[Resensi Buku] Memanusiakan Madre dalam Madre Karya Dee Lestari
Judul: Madre
Tahun Terbit: 2015
Penerbit: PT Bentang Pustaka
Penulis: Dee Lestari
Jumlah Halaman: 178
Halo Teman Baca. Kali ini Kumpulbaca kembali membuat resensi buku dari salah satu autor terkenal asal Indonesia. Karyanya selalu ditunggu kemunculannya dan selalu mendapat sambutan luar biasa. Dia adalah Dee Lestari.
Madre adalah buku karya Dee Lestari berisi kumpulan cerita fiksi di dalamnya. Ia dibagi ke dalam 13 cerita yang berbeda. Cerita utamanya sendiri memiliki judul sama dengan judul buku, Madre. Buku ini berhasil menyabet penghargaan, menjadi best seller hingga diangkat ke layar lebar.

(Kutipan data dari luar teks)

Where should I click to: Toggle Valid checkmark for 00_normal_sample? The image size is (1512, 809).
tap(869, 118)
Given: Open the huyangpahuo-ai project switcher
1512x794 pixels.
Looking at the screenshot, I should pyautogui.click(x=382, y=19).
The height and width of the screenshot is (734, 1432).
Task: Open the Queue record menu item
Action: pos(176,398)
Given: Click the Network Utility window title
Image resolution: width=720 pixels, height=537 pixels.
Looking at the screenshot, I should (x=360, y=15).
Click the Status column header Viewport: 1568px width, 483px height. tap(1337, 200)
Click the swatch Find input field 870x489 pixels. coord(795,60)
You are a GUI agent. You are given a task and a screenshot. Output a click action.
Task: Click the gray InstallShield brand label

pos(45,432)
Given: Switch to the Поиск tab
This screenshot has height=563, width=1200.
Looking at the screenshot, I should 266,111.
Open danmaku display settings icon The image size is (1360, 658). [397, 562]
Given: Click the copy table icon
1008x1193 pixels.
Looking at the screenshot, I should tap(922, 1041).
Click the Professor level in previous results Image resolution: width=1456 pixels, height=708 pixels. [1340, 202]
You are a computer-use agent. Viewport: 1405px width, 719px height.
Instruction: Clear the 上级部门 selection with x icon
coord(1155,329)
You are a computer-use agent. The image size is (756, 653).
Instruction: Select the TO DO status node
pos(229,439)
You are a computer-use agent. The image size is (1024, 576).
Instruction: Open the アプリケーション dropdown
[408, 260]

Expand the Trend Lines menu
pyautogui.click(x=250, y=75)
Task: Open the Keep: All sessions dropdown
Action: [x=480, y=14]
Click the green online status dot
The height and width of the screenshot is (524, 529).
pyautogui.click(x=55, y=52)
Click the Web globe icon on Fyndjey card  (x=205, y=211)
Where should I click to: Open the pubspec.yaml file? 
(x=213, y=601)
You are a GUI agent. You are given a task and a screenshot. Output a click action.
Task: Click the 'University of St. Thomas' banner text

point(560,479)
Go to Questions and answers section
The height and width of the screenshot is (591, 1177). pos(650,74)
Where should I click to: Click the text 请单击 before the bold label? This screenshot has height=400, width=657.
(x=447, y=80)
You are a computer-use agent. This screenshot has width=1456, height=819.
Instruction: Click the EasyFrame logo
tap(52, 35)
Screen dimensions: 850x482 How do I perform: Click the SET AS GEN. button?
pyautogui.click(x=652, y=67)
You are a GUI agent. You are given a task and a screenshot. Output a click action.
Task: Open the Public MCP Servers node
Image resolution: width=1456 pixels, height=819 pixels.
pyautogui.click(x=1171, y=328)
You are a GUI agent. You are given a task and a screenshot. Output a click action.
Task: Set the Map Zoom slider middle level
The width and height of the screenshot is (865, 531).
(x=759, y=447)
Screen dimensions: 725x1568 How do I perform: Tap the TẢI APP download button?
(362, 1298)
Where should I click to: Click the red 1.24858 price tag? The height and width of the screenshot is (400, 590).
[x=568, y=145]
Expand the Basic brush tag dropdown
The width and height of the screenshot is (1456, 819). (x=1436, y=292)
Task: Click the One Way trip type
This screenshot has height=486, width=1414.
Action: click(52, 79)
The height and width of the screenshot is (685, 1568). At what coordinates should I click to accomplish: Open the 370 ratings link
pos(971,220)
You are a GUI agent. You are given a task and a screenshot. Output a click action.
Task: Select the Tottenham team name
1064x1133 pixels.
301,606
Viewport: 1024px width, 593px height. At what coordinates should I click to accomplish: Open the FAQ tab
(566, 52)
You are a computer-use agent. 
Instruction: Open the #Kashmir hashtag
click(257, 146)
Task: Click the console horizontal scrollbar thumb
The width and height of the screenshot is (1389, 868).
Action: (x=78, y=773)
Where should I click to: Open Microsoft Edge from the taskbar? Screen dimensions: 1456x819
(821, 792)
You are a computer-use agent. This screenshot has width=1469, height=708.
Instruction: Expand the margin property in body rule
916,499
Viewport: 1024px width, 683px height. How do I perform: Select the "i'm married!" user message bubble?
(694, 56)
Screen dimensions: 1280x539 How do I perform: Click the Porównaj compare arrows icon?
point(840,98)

Madre berkisah tentang seorang pria keturunan India-Tionghoa bernama Tansen Roy Wuisan yang tiba-tiba menjadi ahli waris sebuah toko roti kuno bernama Tan de Bakker di tengah Jakarta. Bersama Pak Hadi, salah satu mantan pegawai toko roti, Tansen mengetahui masa lalu keluarganya yang nantinya berhubungan dengan Madre, “ibu” adonan biang. Tansen yang tidak memiliki keahlian sama sekali akan dunia artisan sedikit demi sedikit membangkitkan toko roti tersebut bersama Madre, Pak Hadi dan temannya, Mei.
Buku ini tidak sembarang menyuguhkan cerita tentang sebuah toko roti. Toko roti ini memiliki sejarahnya sendiri. Ia dibangun oleh kakek Tansen, Tan Sin Gie, setelah kematian istrinya, Lakshmi. Mereka berasal dari etnis berbeda, Tionghoa dan India. Kedua keluarga tidak menyetujui pernikahan tersebut dan mengusir mereka.
Keduanya bangkit dari keterpurukan bersama-sama. Lakshmi yang ahli mengulen adonan roti kemudian membuat Madre. Hanya ia seorang yang mampu memperlakukan Madre dengan benar. Tanpa tuannya Madre menjadi biang roti yang mati suri di kulkas tua sambil menunggu kedatangan tuan berikutnya, Tansen.
Kekurangannya terletak pada cerita Madre yang kurang panjang dan detail. Hal ini mengingat Madre sendiri adalah kumpulan cerita. Maka dari itu cerita Madre dibuat cukup ringkas.
Hal menarik dari Madre adalah Madre itu sendiri. Madre diperlakukan layaknya manusia. Ia dirawat sebaik mungkin oleh Pak Hadi dan Tansen. Ia pun sudah seperti keluarga bagi para pegawai Tan de Bakker.
“Kamu betul. Bagi kami, Madre itu seperti keluarga sendiri,” ujarnya pelan. “Madre bukan adonan biasa. Dia hidup.” (Hal. 8)
Tanpa Madre, toko roti itu tidak akan mampu hidup dan bertahan. Madre mungkin hanyalah adonan biang biasa di mata awam. Akan tetapi Madre adalah saksi sejarah persatuan dua ras dan budaya yang mengajarkan toleransi serta memberikan kehidupan bagi segelintir manusia.
Meskipun cerita Madre adalah tokoh utamanya, bukan berarti karya Dee lainnya di dalam buku Madre tidak kalah apik. Cerita-cerita yang disuguhkan Dee memberikan rasa hangat dan terkadang menampar kehidupan itu sendiri. Buku ini sangat cocok bagi kamu yang menyukai bacaan ringan dan ngena.